*** Records to use ***

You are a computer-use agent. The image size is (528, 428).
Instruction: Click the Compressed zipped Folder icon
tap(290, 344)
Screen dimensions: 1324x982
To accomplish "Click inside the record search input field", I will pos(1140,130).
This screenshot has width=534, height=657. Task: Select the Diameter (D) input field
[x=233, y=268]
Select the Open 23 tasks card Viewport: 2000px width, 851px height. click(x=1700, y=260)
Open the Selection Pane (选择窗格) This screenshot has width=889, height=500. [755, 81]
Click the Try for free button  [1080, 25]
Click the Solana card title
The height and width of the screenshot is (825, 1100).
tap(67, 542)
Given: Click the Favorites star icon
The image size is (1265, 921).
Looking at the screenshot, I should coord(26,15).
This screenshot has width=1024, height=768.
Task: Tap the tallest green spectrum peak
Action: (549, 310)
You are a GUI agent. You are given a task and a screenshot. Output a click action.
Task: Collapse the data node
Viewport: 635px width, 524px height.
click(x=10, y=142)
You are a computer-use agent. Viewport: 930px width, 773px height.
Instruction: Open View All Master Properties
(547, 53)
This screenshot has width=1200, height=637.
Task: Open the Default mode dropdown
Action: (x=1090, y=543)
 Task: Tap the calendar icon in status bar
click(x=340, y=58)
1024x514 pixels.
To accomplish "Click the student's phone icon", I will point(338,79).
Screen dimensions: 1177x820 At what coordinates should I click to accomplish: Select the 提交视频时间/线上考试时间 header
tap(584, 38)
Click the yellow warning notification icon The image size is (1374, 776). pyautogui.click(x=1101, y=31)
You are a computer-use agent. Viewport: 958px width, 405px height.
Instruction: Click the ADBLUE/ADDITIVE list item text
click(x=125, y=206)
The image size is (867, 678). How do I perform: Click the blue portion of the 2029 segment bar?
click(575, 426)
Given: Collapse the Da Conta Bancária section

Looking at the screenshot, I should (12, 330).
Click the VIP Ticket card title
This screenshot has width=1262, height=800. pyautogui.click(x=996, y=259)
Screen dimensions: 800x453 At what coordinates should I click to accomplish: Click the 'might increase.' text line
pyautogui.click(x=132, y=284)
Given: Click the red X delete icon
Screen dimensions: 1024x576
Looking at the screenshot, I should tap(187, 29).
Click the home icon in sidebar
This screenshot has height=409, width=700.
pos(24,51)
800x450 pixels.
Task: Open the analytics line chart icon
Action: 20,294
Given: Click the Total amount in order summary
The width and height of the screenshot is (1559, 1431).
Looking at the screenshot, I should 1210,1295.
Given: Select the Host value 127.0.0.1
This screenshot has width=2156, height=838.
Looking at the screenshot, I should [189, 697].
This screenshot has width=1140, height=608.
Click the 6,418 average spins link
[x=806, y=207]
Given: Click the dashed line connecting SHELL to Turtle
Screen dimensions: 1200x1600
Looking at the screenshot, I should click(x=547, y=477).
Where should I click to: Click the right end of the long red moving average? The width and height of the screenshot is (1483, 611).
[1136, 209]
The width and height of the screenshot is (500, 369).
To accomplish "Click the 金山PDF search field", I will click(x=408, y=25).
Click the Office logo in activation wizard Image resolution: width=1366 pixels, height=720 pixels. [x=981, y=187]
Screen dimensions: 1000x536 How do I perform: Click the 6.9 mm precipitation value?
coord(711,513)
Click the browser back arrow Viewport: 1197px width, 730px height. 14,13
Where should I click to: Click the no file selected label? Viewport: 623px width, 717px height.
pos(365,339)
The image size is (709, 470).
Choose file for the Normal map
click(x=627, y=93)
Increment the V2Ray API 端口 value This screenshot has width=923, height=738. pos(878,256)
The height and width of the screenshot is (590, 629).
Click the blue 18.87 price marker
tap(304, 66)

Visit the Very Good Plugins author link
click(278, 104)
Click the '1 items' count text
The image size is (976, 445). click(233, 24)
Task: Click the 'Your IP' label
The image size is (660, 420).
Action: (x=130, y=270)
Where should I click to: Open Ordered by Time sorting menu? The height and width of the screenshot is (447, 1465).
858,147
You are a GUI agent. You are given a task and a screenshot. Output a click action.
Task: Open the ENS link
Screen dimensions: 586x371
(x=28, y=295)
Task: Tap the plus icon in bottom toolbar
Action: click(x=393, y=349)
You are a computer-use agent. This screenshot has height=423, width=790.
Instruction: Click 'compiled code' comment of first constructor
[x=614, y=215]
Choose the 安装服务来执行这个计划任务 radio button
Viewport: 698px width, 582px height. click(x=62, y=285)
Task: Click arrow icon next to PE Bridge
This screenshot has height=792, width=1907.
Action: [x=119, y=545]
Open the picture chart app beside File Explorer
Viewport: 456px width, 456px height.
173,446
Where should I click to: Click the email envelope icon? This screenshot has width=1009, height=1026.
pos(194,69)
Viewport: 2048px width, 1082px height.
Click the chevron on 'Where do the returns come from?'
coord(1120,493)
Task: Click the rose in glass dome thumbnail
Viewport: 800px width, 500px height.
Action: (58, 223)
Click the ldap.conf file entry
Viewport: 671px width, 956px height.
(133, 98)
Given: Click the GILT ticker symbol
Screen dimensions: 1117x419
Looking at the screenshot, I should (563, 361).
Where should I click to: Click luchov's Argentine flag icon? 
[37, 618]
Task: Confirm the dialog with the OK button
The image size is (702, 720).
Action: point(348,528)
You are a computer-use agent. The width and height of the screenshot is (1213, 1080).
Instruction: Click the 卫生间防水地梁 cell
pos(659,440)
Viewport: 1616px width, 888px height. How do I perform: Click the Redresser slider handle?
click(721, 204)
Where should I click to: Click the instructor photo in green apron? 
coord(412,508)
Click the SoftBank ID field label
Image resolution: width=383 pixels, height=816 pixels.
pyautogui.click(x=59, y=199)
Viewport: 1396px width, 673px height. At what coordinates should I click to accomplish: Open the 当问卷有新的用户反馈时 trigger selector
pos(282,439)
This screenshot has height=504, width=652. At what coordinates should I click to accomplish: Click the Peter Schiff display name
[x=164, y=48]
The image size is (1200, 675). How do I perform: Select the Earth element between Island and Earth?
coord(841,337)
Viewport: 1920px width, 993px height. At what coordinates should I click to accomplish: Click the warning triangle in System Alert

*** End of Records to use ***

Output the records exactly, including every line.

Exercise output:
You are a computer-use agent. The image size is (528, 428).
Instruction: Click the Compressed zipped Folder icon
tap(290, 344)
Screen dimensions: 1324x982
To accomplish "Click inside the record search input field", I will pos(1140,130).
This screenshot has width=534, height=657. Task: Select the Diameter (D) input field
[x=233, y=268]
Select the Open 23 tasks card Viewport: 2000px width, 851px height. click(x=1700, y=260)
Open the Selection Pane (选择窗格) This screenshot has width=889, height=500. [755, 81]
Click the Try for free button  [1080, 25]
Click the Solana card title
The height and width of the screenshot is (825, 1100).
tap(67, 542)
Given: Click the Favorites star icon
The image size is (1265, 921).
Looking at the screenshot, I should coord(26,15).
This screenshot has width=1024, height=768.
Task: Tap the tallest green spectrum peak
Action: (549, 310)
You are a GUI agent. You are given a task and a screenshot. Output a click action.
Task: Collapse the data node
Viewport: 635px width, 524px height.
click(x=10, y=142)
You are a computer-use agent. Viewport: 930px width, 773px height.
Instruction: Open View All Master Properties
(547, 53)
This screenshot has width=1200, height=637.
Task: Open the Default mode dropdown
Action: (x=1090, y=543)
 Task: Tap the calendar icon in status bar
click(x=340, y=58)
1024x514 pixels.
To accomplish "Click the student's phone icon", I will point(338,79).
Screen dimensions: 1177x820 At what coordinates should I click to accomplish: Select the 提交视频时间/线上考试时间 header
tap(584, 38)
Click the yellow warning notification icon The image size is (1374, 776). pyautogui.click(x=1101, y=31)
You are a computer-use agent. Viewport: 958px width, 405px height.
Instruction: Click the ADBLUE/ADDITIVE list item text
click(x=125, y=206)
The image size is (867, 678). How do I perform: Click the blue portion of the 2029 segment bar?
click(575, 426)
Given: Collapse the Da Conta Bancária section

Looking at the screenshot, I should (12, 330).
Click the VIP Ticket card title
This screenshot has width=1262, height=800. pyautogui.click(x=996, y=259)
Screen dimensions: 800x453 At what coordinates should I click to accomplish: Click the 'might increase.' text line
pyautogui.click(x=132, y=284)
Given: Click the red X delete icon
Screen dimensions: 1024x576
Looking at the screenshot, I should tap(187, 29).
Click the home icon in sidebar
This screenshot has height=409, width=700.
pos(24,51)
800x450 pixels.
Task: Open the analytics line chart icon
Action: 20,294
Given: Click the Total amount in order summary
The width and height of the screenshot is (1559, 1431).
Looking at the screenshot, I should 1210,1295.
Given: Select the Host value 127.0.0.1
This screenshot has width=2156, height=838.
Looking at the screenshot, I should [189, 697].
This screenshot has width=1140, height=608.
Click the 6,418 average spins link
[x=806, y=207]
Given: Click the dashed line connecting SHELL to Turtle
Screen dimensions: 1200x1600
Looking at the screenshot, I should click(x=547, y=477).
Where should I click to: Click the right end of the long red moving average? The width and height of the screenshot is (1483, 611).
[1136, 209]
The width and height of the screenshot is (500, 369).
To accomplish "Click the 金山PDF search field", I will click(x=408, y=25).
Click the Office logo in activation wizard Image resolution: width=1366 pixels, height=720 pixels. [x=981, y=187]
Screen dimensions: 1000x536 How do I perform: Click the 6.9 mm precipitation value?
coord(711,513)
Click the browser back arrow Viewport: 1197px width, 730px height. 14,13
Where should I click to: Click the no file selected label? Viewport: 623px width, 717px height.
pos(365,339)
The image size is (709, 470).
Choose file for the Normal map
click(x=627, y=93)
Increment the V2Ray API 端口 value This screenshot has width=923, height=738. pos(878,256)
The height and width of the screenshot is (590, 629).
Click the blue 18.87 price marker
tap(304, 66)

Visit the Very Good Plugins author link
click(278, 104)
Click the '1 items' count text
The image size is (976, 445). click(233, 24)
Task: Click the 'Your IP' label
The image size is (660, 420).
Action: (x=130, y=270)
Where should I click to: Open Ordered by Time sorting menu? The height and width of the screenshot is (447, 1465).
858,147
You are a GUI agent. You are given a task and a screenshot. Output a click action.
Task: Open the ENS link
Screen dimensions: 586x371
(x=28, y=295)
Task: Tap the plus icon in bottom toolbar
Action: click(x=393, y=349)
You are a computer-use agent. This screenshot has height=423, width=790.
Instruction: Click 'compiled code' comment of first constructor
[x=614, y=215]
Choose the 安装服务来执行这个计划任务 radio button
Viewport: 698px width, 582px height. click(x=62, y=285)
Task: Click arrow icon next to PE Bridge
This screenshot has height=792, width=1907.
Action: [x=119, y=545]
Open the picture chart app beside File Explorer
Viewport: 456px width, 456px height.
173,446
Where should I click to: Click the email envelope icon? This screenshot has width=1009, height=1026.
pos(194,69)
Viewport: 2048px width, 1082px height.
Click the chevron on 'Where do the returns come from?'
coord(1120,493)
Task: Click the rose in glass dome thumbnail
Viewport: 800px width, 500px height.
Action: (58, 223)
Click the ldap.conf file entry
Viewport: 671px width, 956px height.
(133, 98)
Given: Click the GILT ticker symbol
Screen dimensions: 1117x419
Looking at the screenshot, I should (563, 361).
Where should I click to: Click luchov's Argentine flag icon? 
[37, 618]
Task: Confirm the dialog with the OK button
The image size is (702, 720).
Action: point(348,528)
You are a computer-use agent. The width and height of the screenshot is (1213, 1080).
Instruction: Click the 卫生间防水地梁 cell
pos(659,440)
Viewport: 1616px width, 888px height. How do I perform: Click the Redresser slider handle?
click(721, 204)
Where should I click to: Click the instructor photo in green apron? 
coord(412,508)
Click the SoftBank ID field label
Image resolution: width=383 pixels, height=816 pixels.
pyautogui.click(x=59, y=199)
Viewport: 1396px width, 673px height. At what coordinates should I click to accomplish: Open the 当问卷有新的用户反馈时 trigger selector
pos(282,439)
This screenshot has height=504, width=652. At what coordinates should I click to accomplish: Click the Peter Schiff display name
[x=164, y=48]
The image size is (1200, 675). How do I perform: Select the Earth element between Island and Earth?
coord(841,337)
Viewport: 1920px width, 993px height. At what coordinates should I click to accomplish: Click the warning triangle in System Alert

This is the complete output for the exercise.